The dissociation of \( \text{H}_2\text{X} \) in water can be represented as two steps: \[ \text{H}_2\text{X} \rightleftharpoons \text{H}_+ + \text{HX}^- \] \[ \text{HX}^- \rightleftharpoons \text{H}^+ + \text{X}^{2-} \] The equilibrium constants for these reactions are \( K_{a1} \) and \( K_{a2} \), respectively.
Step 2: Use the ICE table for dissociation.
We assume that the initial concentration of \( \text{H}_2\text{X} \) is 0.1 M, and the initial concentrations of \( \text{H}_+ \) and \( \text{HX}^- \) are 0. From the first dissociation step, we can write the equilibrium concentrations as: - \( [\text{H}_+] = [\text{HX}^-] = x \) - \( [\text{H}_2\text{X}] = 0.1 - x \) For the first dissociation step, the equilibrium expression is: \[ K_{a1} = \frac{[\text{H}_+][\text{HX}^-]}{[\text{H}_2\text{X}]} = \frac{x^2}{0.1 - x} = 2.5 \times 10^{-7} \]
Step 3: Solve for \( x \).
Since \( K_{a1} \) is relatively small, we can assume \( x \) is much smaller than 0.1, so \( 0.1 - x \approx 0.1 \). Therefore: \[ x^2 = (2.5 \times 10^{-7})(0.1) = 2.5 \times 10^{-8} \] \[ x = \sqrt{2.5 \times 10^{-8}} = 5 \times 10^{-4} \, \text{M} \]
Step 4: Use the second dissociation constant.

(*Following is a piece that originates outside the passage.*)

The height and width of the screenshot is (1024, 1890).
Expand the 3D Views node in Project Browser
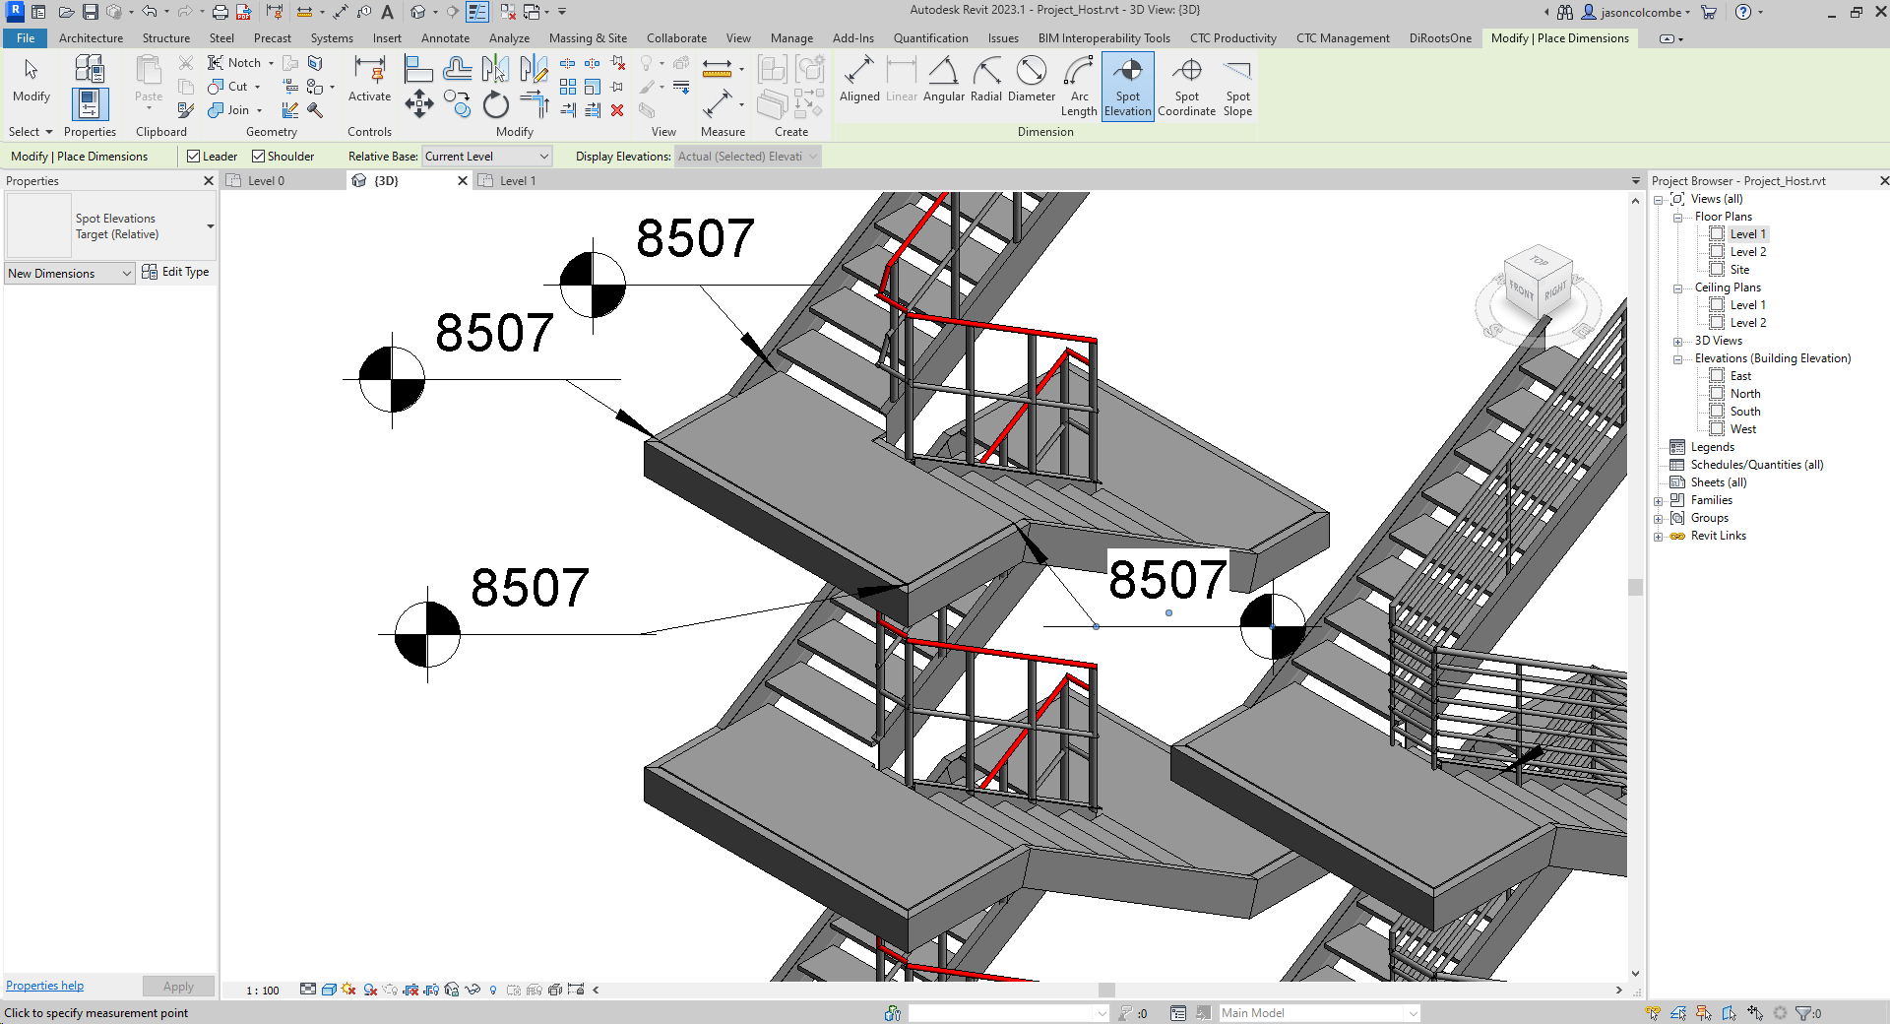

The second dissociation step involves \( \text{HX}^- \), and we use \( K_{a2} \) for the equilibrium expression: \[ K_{a2} = \frac{[\text{H}^+][\text{X}^{2-}]}{[\text{HX}^-]} = \frac{x_2 \cdot x}{5 \times 10^{-4}} = 1 \times 10^{-13} \] where \( x_2 \) is the concentration of \( \text{X}^{2-} \). Solving for \( x_2 \): \[ x_2 = \frac{5 \times 10^{-4} \times 10^{-13}}{1} = 1 \times 10^{-13} \, \text{M} \] Thus, the concentration of \( \text{X}^{2-} \) at equilibrium is \( 1 \times 10^{-13} \, \text{M} \).